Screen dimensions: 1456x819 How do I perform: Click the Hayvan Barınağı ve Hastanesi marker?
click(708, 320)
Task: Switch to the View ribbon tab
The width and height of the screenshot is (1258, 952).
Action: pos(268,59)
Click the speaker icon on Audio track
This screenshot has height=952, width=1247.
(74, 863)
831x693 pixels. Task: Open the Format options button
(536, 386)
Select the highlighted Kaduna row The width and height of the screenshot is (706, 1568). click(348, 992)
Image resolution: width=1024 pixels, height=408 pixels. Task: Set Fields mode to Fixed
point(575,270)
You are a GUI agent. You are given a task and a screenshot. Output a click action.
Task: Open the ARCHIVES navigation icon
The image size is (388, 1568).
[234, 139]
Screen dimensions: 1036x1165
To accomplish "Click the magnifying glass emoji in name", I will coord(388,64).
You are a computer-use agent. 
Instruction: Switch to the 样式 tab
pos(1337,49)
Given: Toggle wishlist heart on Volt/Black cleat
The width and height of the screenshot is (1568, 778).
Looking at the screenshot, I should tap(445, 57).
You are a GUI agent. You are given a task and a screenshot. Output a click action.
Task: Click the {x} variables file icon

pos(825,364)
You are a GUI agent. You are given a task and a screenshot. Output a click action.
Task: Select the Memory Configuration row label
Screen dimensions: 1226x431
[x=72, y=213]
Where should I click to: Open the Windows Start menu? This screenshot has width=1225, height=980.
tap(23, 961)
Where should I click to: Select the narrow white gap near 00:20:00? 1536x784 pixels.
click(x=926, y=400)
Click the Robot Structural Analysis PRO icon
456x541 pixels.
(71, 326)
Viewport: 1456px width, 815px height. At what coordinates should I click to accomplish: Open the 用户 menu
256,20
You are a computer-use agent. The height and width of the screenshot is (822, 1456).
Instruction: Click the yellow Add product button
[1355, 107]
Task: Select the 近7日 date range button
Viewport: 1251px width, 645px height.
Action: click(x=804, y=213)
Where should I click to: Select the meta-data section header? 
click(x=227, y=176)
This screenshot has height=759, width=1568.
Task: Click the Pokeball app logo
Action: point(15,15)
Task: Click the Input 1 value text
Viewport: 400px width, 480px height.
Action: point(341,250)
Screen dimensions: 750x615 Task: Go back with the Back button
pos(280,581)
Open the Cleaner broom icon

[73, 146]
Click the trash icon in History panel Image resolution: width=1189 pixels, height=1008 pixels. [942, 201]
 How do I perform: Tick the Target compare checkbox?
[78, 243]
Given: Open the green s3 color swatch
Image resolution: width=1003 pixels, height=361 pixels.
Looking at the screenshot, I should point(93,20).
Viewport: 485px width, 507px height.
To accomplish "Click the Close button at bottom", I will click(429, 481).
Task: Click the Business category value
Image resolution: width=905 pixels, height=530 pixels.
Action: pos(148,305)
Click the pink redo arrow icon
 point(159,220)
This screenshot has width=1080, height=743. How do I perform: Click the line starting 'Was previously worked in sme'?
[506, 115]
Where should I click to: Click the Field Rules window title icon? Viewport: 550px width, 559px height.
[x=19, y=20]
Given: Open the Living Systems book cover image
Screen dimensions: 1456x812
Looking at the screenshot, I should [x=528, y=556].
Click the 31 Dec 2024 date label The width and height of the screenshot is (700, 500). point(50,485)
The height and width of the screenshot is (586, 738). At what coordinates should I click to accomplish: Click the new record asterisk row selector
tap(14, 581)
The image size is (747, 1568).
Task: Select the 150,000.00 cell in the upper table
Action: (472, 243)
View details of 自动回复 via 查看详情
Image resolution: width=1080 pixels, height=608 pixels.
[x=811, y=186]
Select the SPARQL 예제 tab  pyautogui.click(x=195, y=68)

• Task statement: Each record above should be retyped in full, exactly as shown.

• Exercise result:
Screen dimensions: 1456x819 How do I perform: Click the Hayvan Barınağı ve Hastanesi marker?
click(708, 320)
Task: Switch to the View ribbon tab
The width and height of the screenshot is (1258, 952).
Action: pos(268,59)
Click the speaker icon on Audio track
This screenshot has height=952, width=1247.
(74, 863)
831x693 pixels. Task: Open the Format options button
(536, 386)
Select the highlighted Kaduna row The width and height of the screenshot is (706, 1568). click(348, 992)
Image resolution: width=1024 pixels, height=408 pixels. Task: Set Fields mode to Fixed
point(575,270)
You are a GUI agent. You are given a task and a screenshot. Output a click action.
Task: Open the ARCHIVES navigation icon
The image size is (388, 1568).
[234, 139]
Screen dimensions: 1036x1165
To accomplish "Click the magnifying glass emoji in name", I will coord(388,64).
You are a computer-use agent. 
Instruction: Switch to the 样式 tab
pos(1337,49)
Given: Toggle wishlist heart on Volt/Black cleat
The width and height of the screenshot is (1568, 778).
Looking at the screenshot, I should tap(445, 57).
You are a GUI agent. You are given a task and a screenshot. Output a click action.
Task: Click the {x} variables file icon

pos(825,364)
You are a GUI agent. You are given a task and a screenshot. Output a click action.
Task: Select the Memory Configuration row label
Screen dimensions: 1226x431
[x=72, y=213]
Where should I click to: Open the Windows Start menu? This screenshot has width=1225, height=980.
tap(23, 961)
Where should I click to: Select the narrow white gap near 00:20:00? 1536x784 pixels.
click(x=926, y=400)
Click the Robot Structural Analysis PRO icon
456x541 pixels.
(71, 326)
Viewport: 1456px width, 815px height. At what coordinates should I click to accomplish: Open the 用户 menu
256,20
You are a computer-use agent. The height and width of the screenshot is (822, 1456).
Instruction: Click the yellow Add product button
[1355, 107]
Task: Select the 近7日 date range button
Viewport: 1251px width, 645px height.
Action: click(x=804, y=213)
Where should I click to: Select the meta-data section header? 
click(x=227, y=176)
This screenshot has height=759, width=1568.
Task: Click the Pokeball app logo
Action: point(15,15)
Task: Click the Input 1 value text
Viewport: 400px width, 480px height.
Action: point(341,250)
Screen dimensions: 750x615 Task: Go back with the Back button
pos(280,581)
Open the Cleaner broom icon

[73, 146]
Click the trash icon in History panel Image resolution: width=1189 pixels, height=1008 pixels. [942, 201]
 How do I perform: Tick the Target compare checkbox?
[78, 243]
Given: Open the green s3 color swatch
Image resolution: width=1003 pixels, height=361 pixels.
Looking at the screenshot, I should point(93,20).
Viewport: 485px width, 507px height.
To accomplish "Click the Close button at bottom", I will click(429, 481).
Task: Click the Business category value
Image resolution: width=905 pixels, height=530 pixels.
Action: pos(148,305)
Click the pink redo arrow icon
 point(159,220)
This screenshot has width=1080, height=743. How do I perform: Click the line starting 'Was previously worked in sme'?
[506, 115]
Where should I click to: Click the Field Rules window title icon? Viewport: 550px width, 559px height.
[x=19, y=20]
Given: Open the Living Systems book cover image
Screen dimensions: 1456x812
Looking at the screenshot, I should [x=528, y=556].
Click the 31 Dec 2024 date label The width and height of the screenshot is (700, 500). point(50,485)
The height and width of the screenshot is (586, 738). At what coordinates should I click to accomplish: Click the new record asterisk row selector
tap(14, 581)
The image size is (747, 1568).
Task: Select the 150,000.00 cell in the upper table
Action: (472, 243)
View details of 自动回复 via 查看详情
Image resolution: width=1080 pixels, height=608 pixels.
[x=811, y=186]
Select the SPARQL 예제 tab  pyautogui.click(x=195, y=68)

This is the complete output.